**FRAGMENTO PROPUESTO**
☆ ☆ ☆

El primero es el último jugador, el 456. Lo encarna Lee Jung-jae, un conocido actor surcoreano de 48 años. Es un antiguo chófer, ahora parado, un ludópata adicto a las carreras de caballos y lleno de deudas. Es incapaz de ser sincero con nadie, ni con su madre, que le mantiene, ni con su hija, que vive con su exmujer y el nuevo marido de esta. Como todo héroe, su misión como tal es superar la caída en desgracia. Y de su aparente egoísmo inicial pasará a ser uno de los tipos más generosos del grupo, en un cambio que tiene sus altibajos y un recorrido nada lineal.
El segundo es el jugador 218 (Park Hae-soo), un ejecutivo arruinado, perseguido por la policía por diversos delitos financieros y que fue amigo del anterior en la niñez. Pese a su estatus universitario, que le hace ser admirado por sus compañeros, es capaz de empatizar con el jugador 199, un inmigrante pakistaní (Anupam Tripathi) que sufre el racismo de la sociedad coreana, donde un sinpapeles es carne de abusos laborales.

☆ ☆ ☆

**MATERIAL PROPORCIONADO**
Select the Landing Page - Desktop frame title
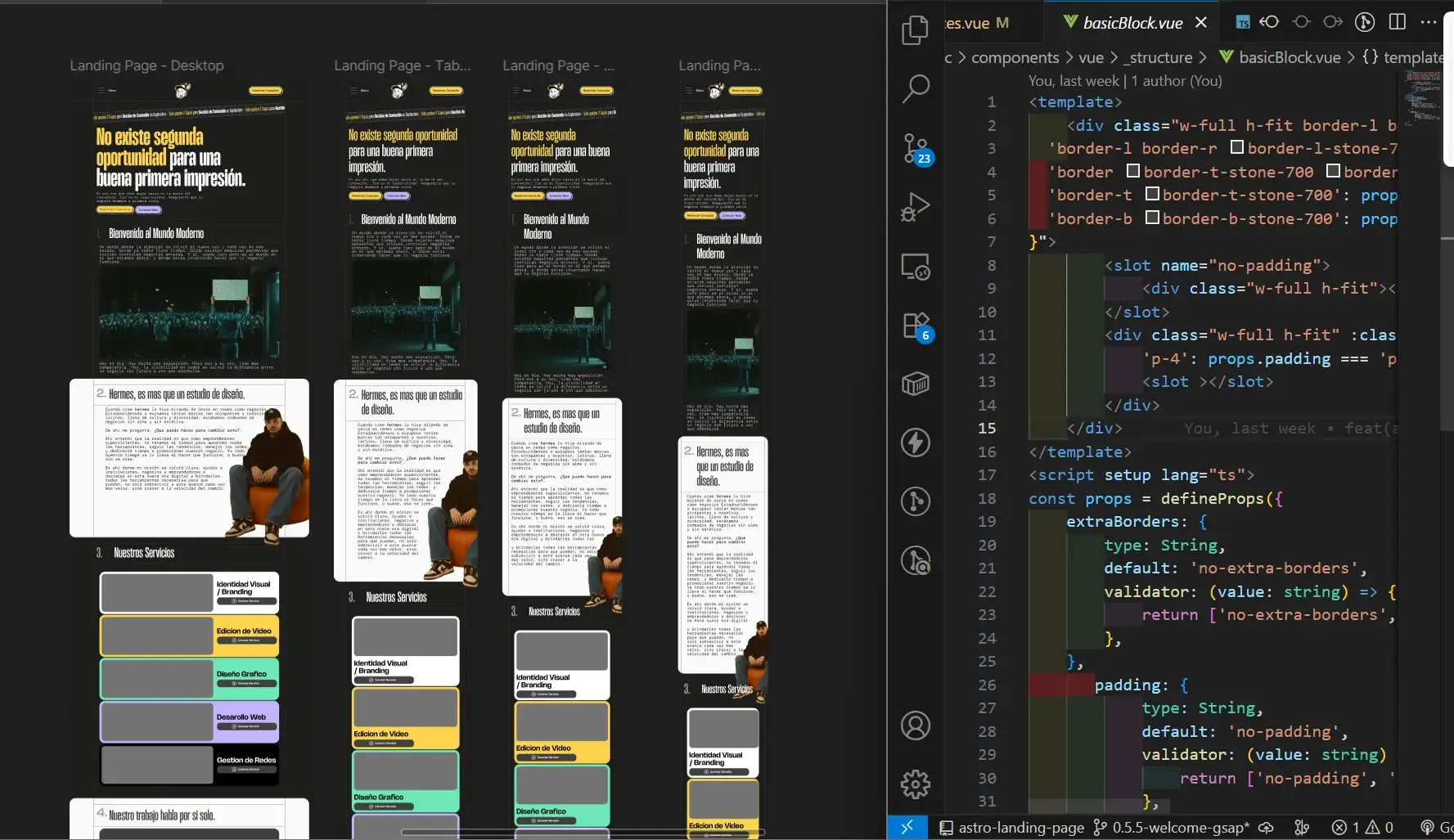 146,65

☆ ☆ ☆

**ACTIVIDAD**
Anota todos los números de jugador que se mencionan en el fragmento propuesto sobre los personajes.

**SOLUCIÓN**
456, 218 y 199.